TERMS AND CONDITIONS
Terms and Conditions of Sale and Service
The Right Method, LLC
These Terms and Conditions (“Agreement”) govern the provision of all goods, services, training, media/communications, research and development, and HR consulting solutions (collectively, the “Services”) offered by The Right Method, LLC (“Contractor,” “The Right Method,” “we,” “us,” or “our”) to any purchaser, client, or contracting entity (“Client” or “Customer”), including without limitation any agency or instrumentality of the United States Government.
By issuing a purchase order, entering into a task order, signing a statement of work (“SOW”), or otherwise engaging The Right Method, Client agrees to be bound by the following terms:
1. DEFINITIONS
- “Agreement” means these Terms and Conditions, together with any executed SOW, contract, or order.
- “Services” means training, research and development, HR consulting, media and communications services, and related deliverables provided by The Right Method.
- “Deliverables” means any materials, reports, products, training content, or outcomes provided under the Agreement.
- “SkillSprint™” refers to proprietary workforce technology licensed exclusively to The Right Method, LLC through SkillSprint, Inc., which serves as subcontractor under a licensing arrangement.
2. ACCEPTANCE OF ORDERS
All orders, task orders, or statements of work are subject to written acceptance by The Right Method. No obligation shall be binding upon The Right Method unless so accepted.
3. SCOPE OF SERVICES
The Right Method shall provide Services as described in the applicable SOW, contract, or order, including:
(a) Workforce training and professional development programs;
(b) Applied research and development initiatives;
(c) Human capital consulting and HR-related services;
(d) Media and communications strategy and support; and
(e) Deployment of SkillSprint™ technology through subcontracted licensing.
4. DELIVERY AND PERFORMANCE
The Right Method shall perform Services in accordance with agreed schedules. Performance standards shall comply with applicable Federal Acquisition Regulations (“FAR”), Defense Federal Acquisition Regulation Supplement (“DFARS”), and any agency-specific requirements.
5. COMPLIANCE WITH LAWS
The Right Method shall comply with all applicable federal, state, and local laws, including but not limited to:
- FAR/DFARS;
- The Prompt Payment Act;
- Equal Opportunity requirements under FAR 52.222-26;
- Section 508 of the Rehabilitation Act;
- The Privacy Act of 1974;
- Federal Information Security Modernization Act (“FISMA”);
- NIST SP 800-171 data security requirements;
- Export Control regulations under ITAR and EAR.

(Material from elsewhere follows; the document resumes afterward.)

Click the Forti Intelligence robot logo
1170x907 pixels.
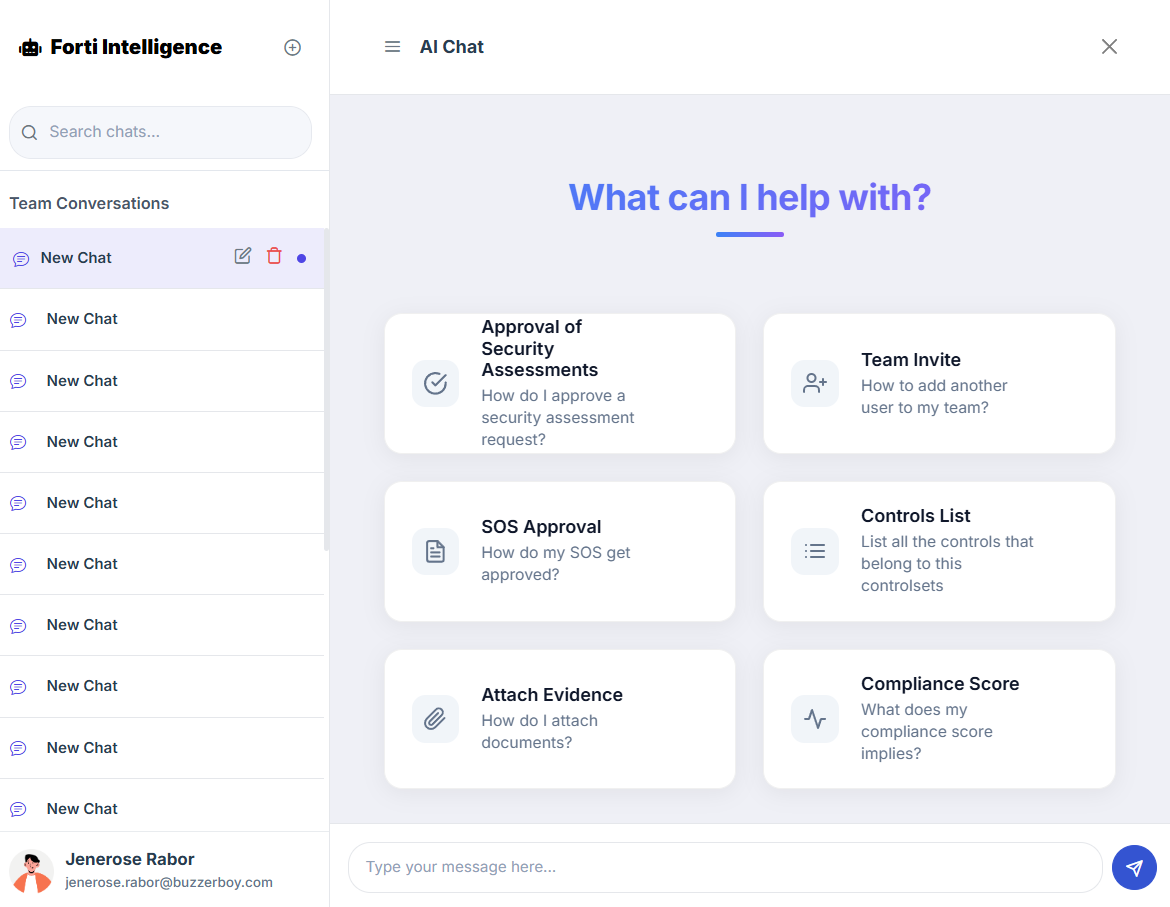click(30, 47)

6. INFORMATION SECURITY & DATA PROTECTION
Where Services require access to, or handling of, personally identifiable information (PII) or government-sensitive information, The Right Method shall implement appropriate safeguards in compliance with FISMA and NIST SP 800-171. Data shall not be disclosed except as required by law or written instruction of the Client.
7. INTELLECTUAL PROPERTY
All proprietary methods, content, and technology created or owned by The Right Method, including but not limited to SkillSprint™, remain the sole intellectual property of The Right Method or its licensors. Unless otherwise provided by contract, Client is granted a limited, non-exclusive, non-transferable license to use Deliverables solely for internal purposes.
8. SUBCONTRACTING
The Right Method may utilize subcontractors, including SkillSprint, Inc. as its exclusive technology partner. Flow-down clauses from applicable federal contracts shall be observed.
9. PAYMENT TERMS
Unless otherwise specified, payment terms shall be Net 30 days from receipt of a proper invoice. Payment shall be made via electronic funds transfer in compliance with the Prompt Payment Act.
10. INSURANCE
The Right Method shall maintain adequate commercial general liability insurance, cyber liability coverage (if applicable), and workers’ compensation insurance as required by law. Certificates of insurance shall be provided upon request.
11. LIMITATION OF LIABILITY
Except as otherwise required by federal law, The Right Method shall not be liable for indirect, incidental, or consequential damages arising out of this Agreement. In no event shall liability exceed the total fees paid under the applicable order.
12. TERMINATION
(a) Termination for Convenience: In accordance with FAR 52.249-2, the Client may terminate the Agreement, in whole or in part, when it is in the Government’s interest.
(b) Termination for Cause: Either party may terminate in the event of a material breach not cured within thirty (30) days’ written notice.
13. FORCE MAJEURE
Neither party shall be liable for failure to perform caused by circumstances beyond its reasonable control, including acts of God, war, terrorism, strikes, or government restrictions.
14. DISPUTE RESOLUTION
This Agreement shall be governed by the laws of the United States and, to the extent not inconsistent, the laws of the State of Florida. Venue for any dispute shall lie exclusively in the state or federal courts located in Sarasota, Florida.
15. ENTIRE AGREEMENT
This Agreement, together with any incorporated SOWs or orders, constitutes the entire understanding between the parties and supersedes all prior agreements, oral or written.